Google Expands Its Safe Browsing Service To Warn More Users And Webmasters Of Malware

Earlier this week, Google announced that it has expanded its Safe Browsing service, which prevents users from going to known malware sites.

Chrome, for example, now shows you a warning before you visit a site that harbors known malware (instead of just popping up a warning when you are about to download it). Similarly, Google Search will now pop up a warning when you’re about to go to a known malware site, no matter what browser you use. Before this, Google Ads already started automatically disabling ads that lead to malicious sites.

Those updates solely focused on users, but the company also released an update for website owners today that makes it more likely for website owners to see when their own sites have been (potentially) compromised.

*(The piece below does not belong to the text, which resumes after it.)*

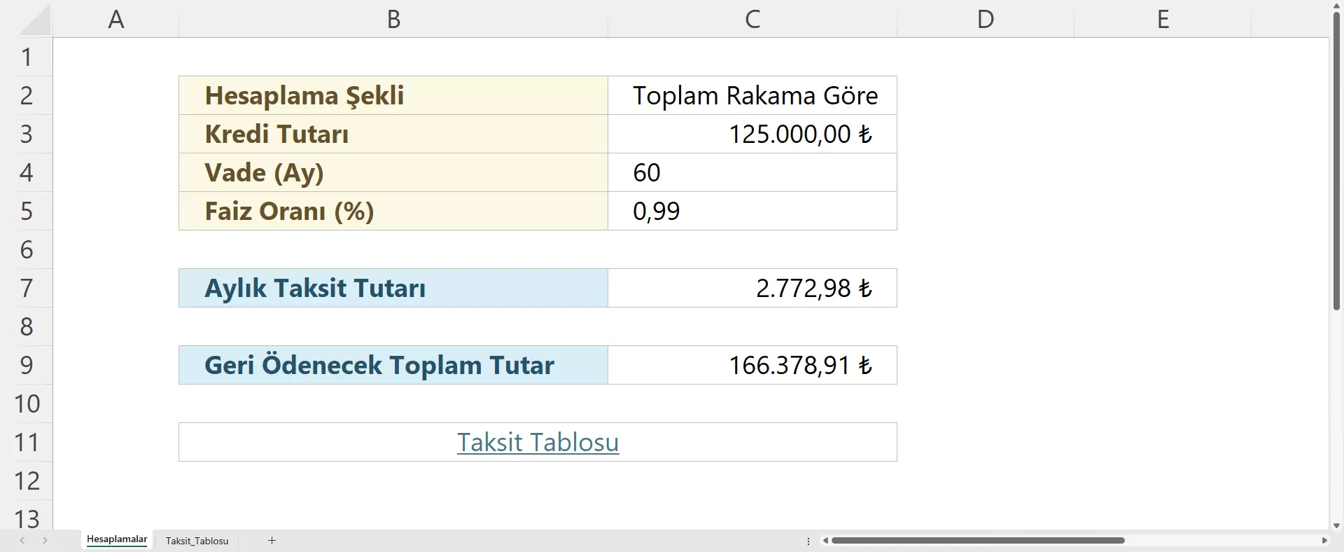Click horizontal scrollbar left arrow
1344x552 pixels.
[x=826, y=540]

Typically, website owners would only see those alerts when they visited Google’s Webmaster Tools site. While there’s plenty of interesting information to be found there, it’s not a service most website owners visit every day. Starting now, however, Google will also push these alerts to Google Analytics, which many more website owners check regularly.

The malware warnings will now appear in Google Analytics’ notifications bar (which is very similar to the standard Google+ notifications service).

Ideally, of course, Google would show those alerts to webmasters in all of its tools (the Google+ notifications tool, after all, is ubiquitous in the company’s web apps). There doesn’t seem to be a way to connect Google+ profiles with the Webmaster Tools, though, while there has long been an integration between those tools and Google Analytics.